By their early 20s they have simply gotten used to being brilliant at everything. They pass every exam, they make every team, they get all the girls. Everyone they have ever met - family, friends, teachers, team-mates, career advisors - has told them over and over again how brilliant and special they are. They envisage trading in the financial markets as the next box to tick. After all, how hard can it be, it's just a bunch of numbers, right?
"Give me some trading limits on day 1 and by month end I will be the new George Soros." When you do actually give them trading limits, and take great pains to explain that they are expected to lose money at first (unless they actually ARE the next George Soros), they usually sort of guffaw, and you can read the quiet "ha-ha.. I'll show this old fuddy-duddy!" thoughts that flash across their faces.
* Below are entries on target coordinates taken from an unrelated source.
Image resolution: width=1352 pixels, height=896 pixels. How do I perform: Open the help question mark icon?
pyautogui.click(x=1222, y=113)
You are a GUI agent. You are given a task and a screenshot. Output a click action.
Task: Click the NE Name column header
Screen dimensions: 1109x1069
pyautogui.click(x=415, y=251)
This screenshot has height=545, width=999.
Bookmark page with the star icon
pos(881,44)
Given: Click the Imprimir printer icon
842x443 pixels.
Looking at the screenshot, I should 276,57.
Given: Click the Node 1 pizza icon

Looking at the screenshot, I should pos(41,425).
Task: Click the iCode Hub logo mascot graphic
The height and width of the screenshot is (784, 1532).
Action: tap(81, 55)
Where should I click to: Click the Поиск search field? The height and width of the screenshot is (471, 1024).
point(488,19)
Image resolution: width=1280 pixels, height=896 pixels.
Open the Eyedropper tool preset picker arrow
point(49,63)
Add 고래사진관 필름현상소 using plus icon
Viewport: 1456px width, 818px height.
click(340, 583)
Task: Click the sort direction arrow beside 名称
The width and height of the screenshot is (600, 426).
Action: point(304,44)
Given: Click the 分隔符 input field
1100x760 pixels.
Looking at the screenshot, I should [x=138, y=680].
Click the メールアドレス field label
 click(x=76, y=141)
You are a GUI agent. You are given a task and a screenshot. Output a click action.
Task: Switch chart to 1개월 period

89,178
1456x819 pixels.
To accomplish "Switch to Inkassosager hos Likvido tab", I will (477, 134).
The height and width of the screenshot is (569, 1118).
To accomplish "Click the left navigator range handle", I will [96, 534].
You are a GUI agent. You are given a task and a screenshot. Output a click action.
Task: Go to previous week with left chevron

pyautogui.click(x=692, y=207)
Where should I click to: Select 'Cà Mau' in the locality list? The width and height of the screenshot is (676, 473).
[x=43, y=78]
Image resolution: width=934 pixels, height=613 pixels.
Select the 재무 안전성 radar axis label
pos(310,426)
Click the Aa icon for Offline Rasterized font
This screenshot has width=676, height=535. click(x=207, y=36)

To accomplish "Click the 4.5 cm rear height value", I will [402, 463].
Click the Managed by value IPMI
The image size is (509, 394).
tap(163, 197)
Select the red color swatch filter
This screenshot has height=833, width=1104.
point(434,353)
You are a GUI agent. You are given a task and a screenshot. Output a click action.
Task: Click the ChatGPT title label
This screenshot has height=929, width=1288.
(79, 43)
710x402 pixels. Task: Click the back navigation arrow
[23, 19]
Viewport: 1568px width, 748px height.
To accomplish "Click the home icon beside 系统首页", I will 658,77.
Humility is in short supply.
In light of this it becomes terribly, terribly difficult for them to admit it when they have made a mistake. No matter if the error is small (who spilt coffee on the keyboard?), medium (who just told our best customer to call DeutscheBank for a price?), or relatively gargantuan (who just bought 2 tonnes of Platinum instead of selling 2,000 ounces of Silver?). They either pretend they had nothing to do with it, or if evidence is incontrovertible, they try to bore you to tears with a verbose catalogue of mitigating circumstances, while explaining that the problem was actually the result of a communication / system / procedure / training / management-directive error...
Rare moment in which a trainee trader tells it like it is...
7 comments:
Funnily enough his face is actually going to ++++ing look like that if he lies to me once more about not even knowing about that mistake (which was all someone else's fault anyway, even if he did know about it).
Regarding Soros, he was just a lucky bloke who ran over a Black Swan.
Or something.
I soooo enjoy these middle-aged posts ..... [I didn't say that BTW, it was somebody else ..... I think it was the bloke over there actually ---->]
@UDH Boy - As Lee Trevino famously responded to a "you lucky, ++++" heckle... "You know, the more I practice, the luckier I seem to get!"
@DP - And it's a tremendous pleasure to provide you with vicarious pleasure...
p.s. the bloke over there ---> has been fired
p.p.s. I'm doing a sideline in middle-aged posts. I'll send you a couple free with every second-hand VCR order...
I wasn't expecting this picture gonna end up here :)
Next Soros ? Ursss..and how now pls? :)
ROFL! I heard exactly the same complaints about graduates embarking on a computer programming career from Other Half when he was in that business. They leave uni with the idea that they're God's Gift to the industry, but in reality, their training is only just about to begin, and they can't seem to wrap their heads around that.
Potential for damage must be greater in trading though, huh?
@trywalker - sorry, dude, some material is just too good to waste ;-)
@jay - actually damage potential is minimal since it's only money we are talking about. Or in fact 1s & 0s representing money... I'd imagine there is MUCH bigger potential for carnage in the programming world. Imagine, for instance, what would have happened if the Florida vote-counting system job HADN'T been given to a trainee in 2000...
(Hey, Jed, who shall we give the vote system job to?
Ahh, give it to the new kid Teddy... it's only for adding up votes, after all!)